We asked Bret Gilliam to reply to Miller's take: "It's a tough call for the divemaster, with several factors in play that have to be a matter of personal experience and tolerance for stress, narcosis and high PO2. If it was me in that situation, I'd have gone for the rescue and considered the risk to be minimal. But Miller's comments about divers taking responsibility for their own actions if they don't follow the dive briefing are also valid. In today's world, a huge percentage of divers are not trained well to a level of independent capability, and lack much practical experience. That's a fault built into the dumbed-down curricula, and limited ocean dives in training."

"The bottom line: Divers should be responsible for themselves unless they specifically request a supervised dive outing. But I could not leave a diver behind in obvious distress."

Causes and Remedies for a Dive-Related Pulmonary Edema

Swimming-induced pulmonary edema (SIPE) is a medical condition that presents similar symptoms to drowning, but in fact it is the diver's own body fluids that are filling the lungs. Joan Eggert (St. George, UT), a physician now retired from Intermountain Dixie Regional Medical Center Wound Clinic and Hyperbaric Chamber, developed her second case of SIPE on a dive while fighting a current. She surmises it was triggered by a switch from one prescription drug for high blood pressure to another, and suggests that divers with chronic hypertension need frequent evaluations of the cause and prescribed medications.

"Evidently, 10 years ago it was not appreciated how many hypertensive patients had a disease in which the adrenal glands make too much aldosterone, which leads to high blood pressure and low blood potassium levels. A beta blocker is the wrong drug and may harm those diving. Fighting a current may also lead to 'racehorse hypertension,' which is why racehorses get pulmonary edema. Divers who have exercise-induced hypertension should see their physician about medications to reduce it."

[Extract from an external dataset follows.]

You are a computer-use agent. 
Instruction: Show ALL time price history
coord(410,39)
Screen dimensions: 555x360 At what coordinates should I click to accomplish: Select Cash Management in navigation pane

"The treatment for SIPE includes oxygen, a diuretic (usually furosemide) and pulmonary-end expiratory pressure, or PEEP for short. One key point we don't teach divers, but I recommend, is an upright position, rather than a lying-down position, allows for easier breathing. Another one is, you can start "self-PEEP," even in the water, by pursing your lips as you slowly exhale, feeling like you are pushing back to keep the air sacs open. It is hard to self-PEEP when all you want to do is gasp air, but you will improve much more rapidly. And finally, evaluate when you want to trade rugged, cold-water diving for easy, warm-water diving with no possibility of strong currents."

Check Those Indonesia Flights

"Thanks to the advice in the April Undercurrent (our article "Why You Had Better Confirm Your Flight Itinerary"), I checked all my flights for my November liveaboard cruise in Indonesia," writes Harvey S. Cohen (Middletown, NJ). "One flight was indeed canceled, with no notification."

"I booked Garuda Indonesia (on its website) from Bali to Maumere and from Sorong to Jakarta. "When I checked my booking on the website, there was a red notice that one flight had been canceled. The other was still scheduled. Now, the website still shows the canceled flight as scheduled, so any automatic monitoring service will be unaware of the cancellation. The only way to find out is to check a specific booking that's already been purchased."

"What have I learned from this? When travel involves flights on a domestic-only airline, book those flights through the dive operator at your destination. They are best positioned to deal with domestic airlines, and they have a direct interest in getting you there and back. This is especially important for liveaboards, where it's crucial to arrive in time for the boat's departure."

Lisa Evans (Fort Collins, CO) also told us she was notified by NusaTrip, an Asia-based online travel booker, of a Garuda flight canceled about a month before her trip last fall. "Notification was September 3 for an October 11 flight. The flight was from Luwuk to Manado, and they rebooked me on a flight that would take two days -- the original flight was around 45 minutes. NusaTrip customer support got me a full refund, which took a while, and I was rebooked easily."